Extract underlying code of any recipe on dataiku
I have a similar question to the one posted a few years ago
I have a flow with tons of recipes. I want to convert that into "a" code, python, SQL, pyspark... I do not care.
The solution in the link works only for recipes which are treated with "in database SQL". For those, you can see a "VIEW QUERY" button somewhere in "advanced" or in the from page depending on the recipe.
What if my recipe is not treated using an "in database SQL" or cannot be treated that way. What can I do to still get the underlying code of that recipe.
I appreciate very much your help.
P.S. I tried also the "get_code" suggested by our AI friends but that did not work either
Operating system used: windows
Answers
-
Hi Diaa,
Unfortunately this is currently not possible using DSS (in all cases). As stated, for recipes that can be translated to SQL, DSS does the job of converting the recipe into SQL.

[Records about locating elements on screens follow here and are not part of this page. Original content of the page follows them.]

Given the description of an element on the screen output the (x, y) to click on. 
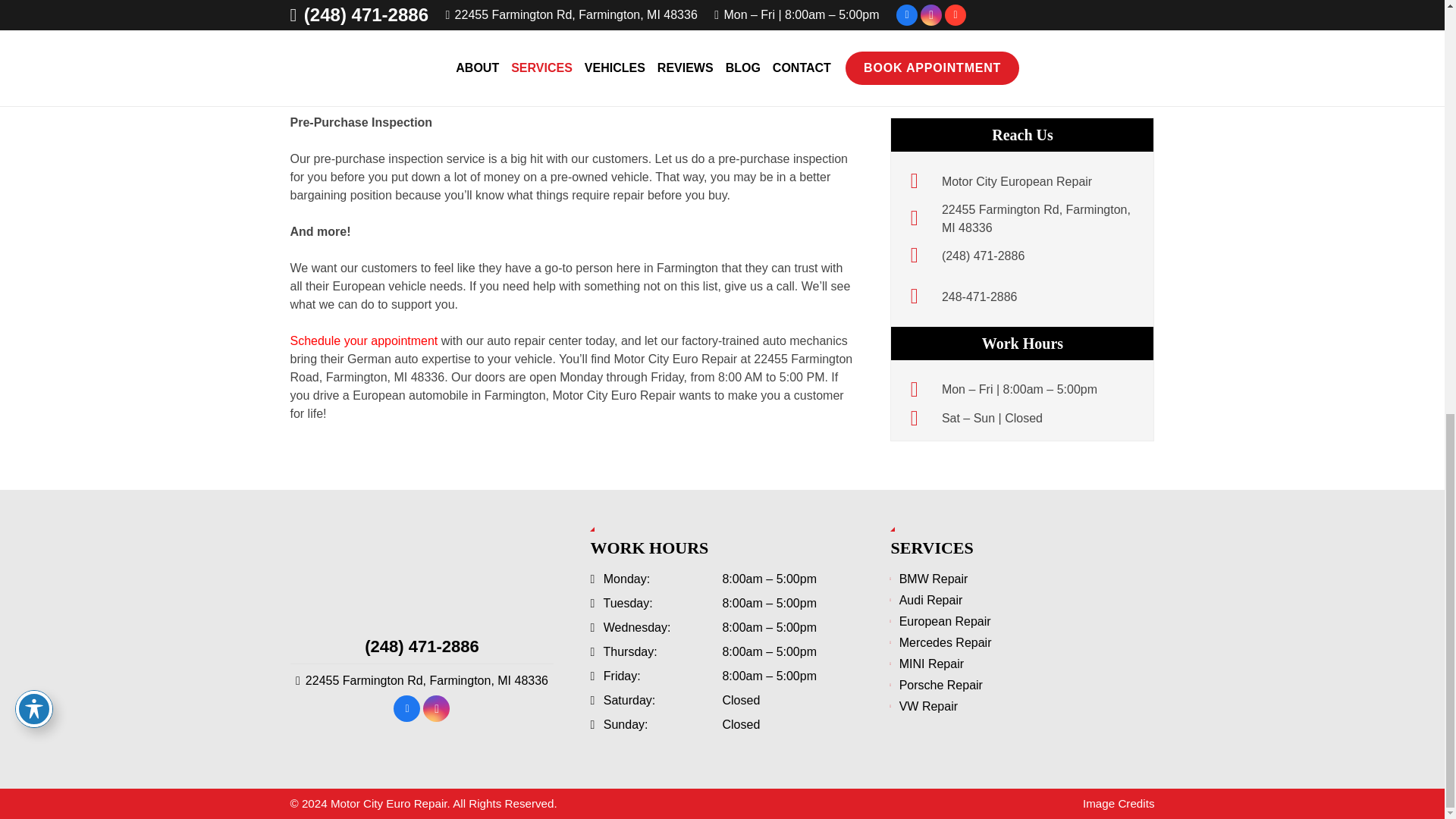
Facebook (406, 708)
Home (421, 569)
Back to top (1413, 13)
Instagram (436, 708)
Given the description of an element on the screen output the (x, y) to click on. 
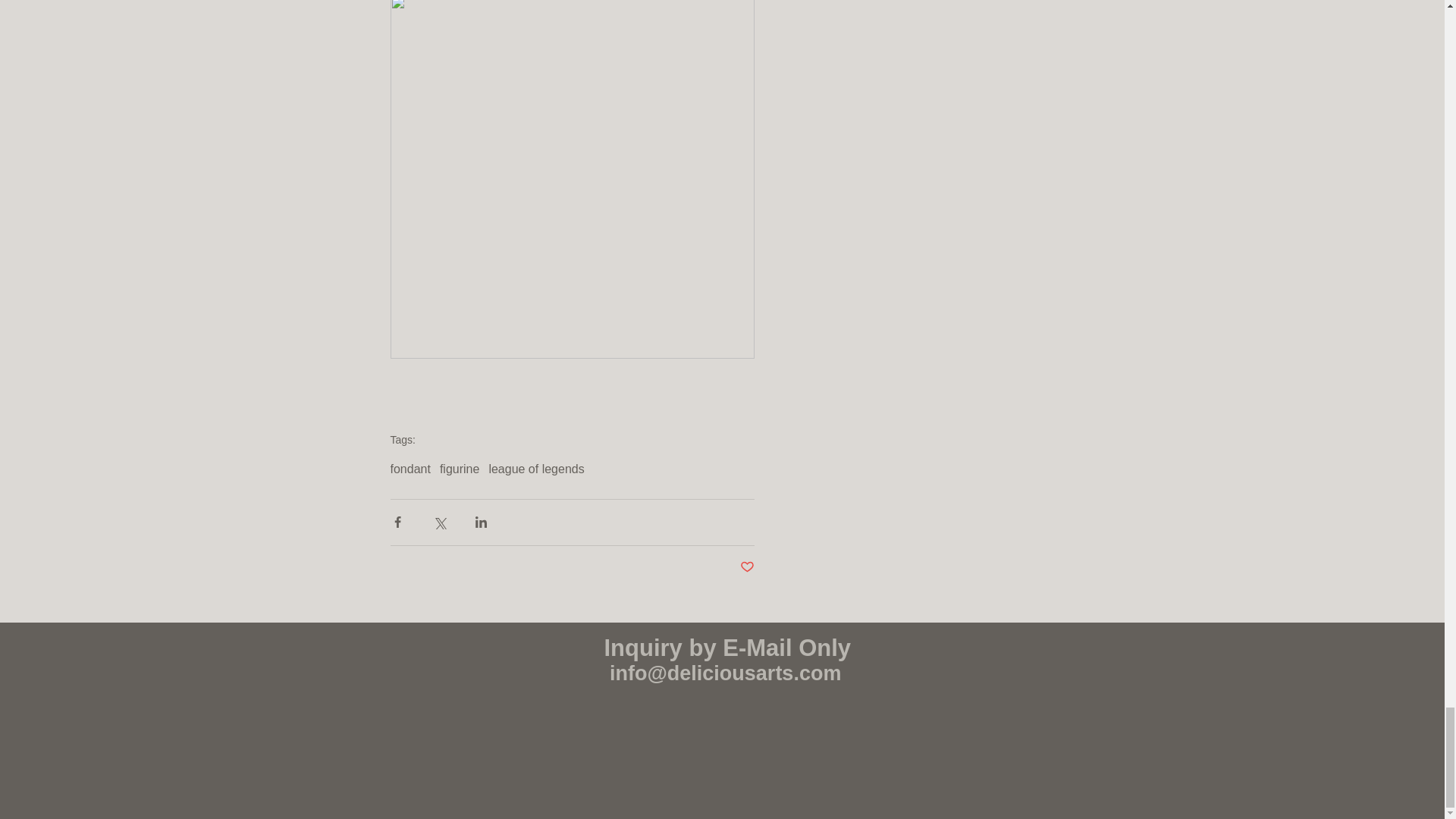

For Python, that's another story, as for this to work, DSS would need to generate the Python code that is "equivalent" to the recipe. This is far from a trivial task, as your recipe might use formulas to compute pre/post columns (which requires a formula parser/interpreter), might geo-locate points (which requires geocoding data) or do some dates conversion (which depends on the type of the input dataset).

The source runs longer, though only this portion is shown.